* _TASK PROMPT_
An identical copy of the records below is the expected result.

* _THE DATA_
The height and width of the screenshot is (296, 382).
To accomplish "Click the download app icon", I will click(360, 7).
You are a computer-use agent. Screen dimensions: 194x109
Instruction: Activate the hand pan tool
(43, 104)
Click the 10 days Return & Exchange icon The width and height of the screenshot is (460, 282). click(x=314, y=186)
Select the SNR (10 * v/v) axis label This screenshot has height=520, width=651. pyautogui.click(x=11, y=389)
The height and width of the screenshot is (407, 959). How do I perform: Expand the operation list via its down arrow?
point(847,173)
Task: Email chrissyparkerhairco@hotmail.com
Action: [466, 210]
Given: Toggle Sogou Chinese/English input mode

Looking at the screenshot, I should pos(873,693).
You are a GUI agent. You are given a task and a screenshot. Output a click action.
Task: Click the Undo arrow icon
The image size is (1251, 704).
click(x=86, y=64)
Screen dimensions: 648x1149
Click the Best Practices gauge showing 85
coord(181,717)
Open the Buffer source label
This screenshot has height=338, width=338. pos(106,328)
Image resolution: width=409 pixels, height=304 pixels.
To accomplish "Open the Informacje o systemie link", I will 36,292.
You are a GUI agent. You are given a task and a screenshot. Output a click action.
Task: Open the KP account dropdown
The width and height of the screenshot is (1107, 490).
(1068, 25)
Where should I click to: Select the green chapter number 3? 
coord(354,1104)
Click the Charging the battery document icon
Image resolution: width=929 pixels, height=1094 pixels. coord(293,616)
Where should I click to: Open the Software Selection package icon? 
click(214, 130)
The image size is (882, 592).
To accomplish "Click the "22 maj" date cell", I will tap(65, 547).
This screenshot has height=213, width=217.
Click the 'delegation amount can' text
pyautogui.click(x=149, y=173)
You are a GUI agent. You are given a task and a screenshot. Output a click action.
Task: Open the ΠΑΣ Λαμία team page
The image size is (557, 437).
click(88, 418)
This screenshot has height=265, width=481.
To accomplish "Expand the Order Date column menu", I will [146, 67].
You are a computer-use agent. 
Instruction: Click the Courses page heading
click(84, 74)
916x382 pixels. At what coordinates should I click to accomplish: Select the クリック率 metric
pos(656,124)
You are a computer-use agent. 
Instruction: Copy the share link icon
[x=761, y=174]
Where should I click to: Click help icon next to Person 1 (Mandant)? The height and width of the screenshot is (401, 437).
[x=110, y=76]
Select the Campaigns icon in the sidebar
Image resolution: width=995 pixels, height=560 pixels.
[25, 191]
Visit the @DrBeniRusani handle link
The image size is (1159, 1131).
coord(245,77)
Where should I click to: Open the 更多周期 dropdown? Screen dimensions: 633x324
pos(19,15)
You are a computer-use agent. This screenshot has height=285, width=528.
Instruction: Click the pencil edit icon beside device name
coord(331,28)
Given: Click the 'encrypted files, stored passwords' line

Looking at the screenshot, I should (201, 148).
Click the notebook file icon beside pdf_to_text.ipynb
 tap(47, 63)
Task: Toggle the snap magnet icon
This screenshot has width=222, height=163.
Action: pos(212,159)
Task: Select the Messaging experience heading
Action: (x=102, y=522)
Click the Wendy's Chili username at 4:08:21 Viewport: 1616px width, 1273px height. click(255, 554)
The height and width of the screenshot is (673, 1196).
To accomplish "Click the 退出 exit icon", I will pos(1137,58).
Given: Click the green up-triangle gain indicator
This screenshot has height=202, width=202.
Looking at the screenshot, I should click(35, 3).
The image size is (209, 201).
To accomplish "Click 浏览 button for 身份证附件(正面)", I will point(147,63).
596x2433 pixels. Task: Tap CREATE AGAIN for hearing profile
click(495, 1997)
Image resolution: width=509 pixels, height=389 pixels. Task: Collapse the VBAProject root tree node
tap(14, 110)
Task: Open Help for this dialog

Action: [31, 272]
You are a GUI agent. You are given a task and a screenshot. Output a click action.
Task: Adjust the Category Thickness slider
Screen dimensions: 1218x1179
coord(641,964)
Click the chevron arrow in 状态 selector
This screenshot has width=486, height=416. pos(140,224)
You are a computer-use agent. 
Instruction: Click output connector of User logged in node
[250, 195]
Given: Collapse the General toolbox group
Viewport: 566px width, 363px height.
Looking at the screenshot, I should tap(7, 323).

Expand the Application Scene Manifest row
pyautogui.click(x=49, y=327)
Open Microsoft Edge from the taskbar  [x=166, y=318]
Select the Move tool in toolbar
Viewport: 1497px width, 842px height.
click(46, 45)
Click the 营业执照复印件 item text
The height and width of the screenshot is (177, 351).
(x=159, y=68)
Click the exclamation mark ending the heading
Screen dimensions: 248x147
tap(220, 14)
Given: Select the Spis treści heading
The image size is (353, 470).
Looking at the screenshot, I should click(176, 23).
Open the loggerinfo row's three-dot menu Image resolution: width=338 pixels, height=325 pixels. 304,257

* _ANSWER AREA_
The height and width of the screenshot is (296, 382).
To accomplish "Click the download app icon", I will click(360, 7).
You are a computer-use agent. Screen dimensions: 194x109
Instruction: Activate the hand pan tool
(43, 104)
Click the 10 days Return & Exchange icon The width and height of the screenshot is (460, 282). click(x=314, y=186)
Select the SNR (10 * v/v) axis label This screenshot has height=520, width=651. pyautogui.click(x=11, y=389)
The height and width of the screenshot is (407, 959). How do I perform: Expand the operation list via its down arrow?
point(847,173)
Task: Email chrissyparkerhairco@hotmail.com
Action: [466, 210]
Given: Toggle Sogou Chinese/English input mode

Looking at the screenshot, I should pos(873,693).
You are a GUI agent. You are given a task and a screenshot. Output a click action.
Task: Click the Undo arrow icon
The image size is (1251, 704).
click(x=86, y=64)
Screen dimensions: 648x1149
Click the Best Practices gauge showing 85
coord(181,717)
Open the Buffer source label
This screenshot has height=338, width=338. pos(106,328)
Image resolution: width=409 pixels, height=304 pixels.
To accomplish "Open the Informacje o systemie link", I will 36,292.
You are a GUI agent. You are given a task and a screenshot. Output a click action.
Task: Open the KP account dropdown
The width and height of the screenshot is (1107, 490).
(1068, 25)
Where should I click to: Select the green chapter number 3? 
coord(354,1104)
Click the Charging the battery document icon
Image resolution: width=929 pixels, height=1094 pixels. coord(293,616)
Where should I click to: Open the Software Selection package icon? 
click(214, 130)
The image size is (882, 592).
To accomplish "Click the "22 maj" date cell", I will tap(65, 547).
This screenshot has height=213, width=217.
Click the 'delegation amount can' text
pyautogui.click(x=149, y=173)
You are a GUI agent. You are given a task and a screenshot. Output a click action.
Task: Open the ΠΑΣ Λαμία team page
The image size is (557, 437).
click(88, 418)
This screenshot has height=265, width=481.
To accomplish "Expand the Order Date column menu", I will [146, 67].
You are a computer-use agent. 
Instruction: Click the Courses page heading
click(84, 74)
916x382 pixels. At what coordinates should I click to accomplish: Select the クリック率 metric
pos(656,124)
You are a computer-use agent. 
Instruction: Copy the share link icon
[x=761, y=174]
Where should I click to: Click help icon next to Person 1 (Mandant)? The height and width of the screenshot is (401, 437).
[x=110, y=76]
Select the Campaigns icon in the sidebar
Image resolution: width=995 pixels, height=560 pixels.
[25, 191]
Visit the @DrBeniRusani handle link
The image size is (1159, 1131).
coord(245,77)
Where should I click to: Open the 更多周期 dropdown? Screen dimensions: 633x324
pos(19,15)
You are a computer-use agent. This screenshot has height=285, width=528.
Instruction: Click the pencil edit icon beside device name
coord(331,28)
Given: Click the 'encrypted files, stored passwords' line

Looking at the screenshot, I should (201, 148).
Click the notebook file icon beside pdf_to_text.ipynb
 tap(47, 63)
Task: Toggle the snap magnet icon
This screenshot has width=222, height=163.
Action: pos(212,159)
Task: Select the Messaging experience heading
Action: (x=102, y=522)
Click the Wendy's Chili username at 4:08:21 Viewport: 1616px width, 1273px height. click(255, 554)
The height and width of the screenshot is (673, 1196).
To accomplish "Click the 退出 exit icon", I will pos(1137,58).
Given: Click the green up-triangle gain indicator
This screenshot has height=202, width=202.
Looking at the screenshot, I should click(35, 3).
The image size is (209, 201).
To accomplish "Click 浏览 button for 身份证附件(正面)", I will point(147,63).
596x2433 pixels. Task: Tap CREATE AGAIN for hearing profile
click(495, 1997)
Image resolution: width=509 pixels, height=389 pixels. Task: Collapse the VBAProject root tree node
tap(14, 110)
Task: Open Help for this dialog

Action: [31, 272]
You are a GUI agent. You are given a task and a screenshot. Output a click action.
Task: Adjust the Category Thickness slider
Screen dimensions: 1218x1179
coord(641,964)
Click the chevron arrow in 状态 selector
This screenshot has width=486, height=416. pos(140,224)
You are a computer-use agent. 
Instruction: Click output connector of User logged in node
[250, 195]
Given: Collapse the General toolbox group
Viewport: 566px width, 363px height.
Looking at the screenshot, I should tap(7, 323).

Expand the Application Scene Manifest row
pyautogui.click(x=49, y=327)
Open Microsoft Edge from the taskbar  [x=166, y=318]
Select the Move tool in toolbar
Viewport: 1497px width, 842px height.
click(46, 45)
Click the 营业执照复印件 item text
The height and width of the screenshot is (177, 351).
(x=159, y=68)
Click the exclamation mark ending the heading
Screen dimensions: 248x147
tap(220, 14)
Given: Select the Spis treści heading
The image size is (353, 470).
Looking at the screenshot, I should click(176, 23).
Open the loggerinfo row's three-dot menu Image resolution: width=338 pixels, height=325 pixels. 304,257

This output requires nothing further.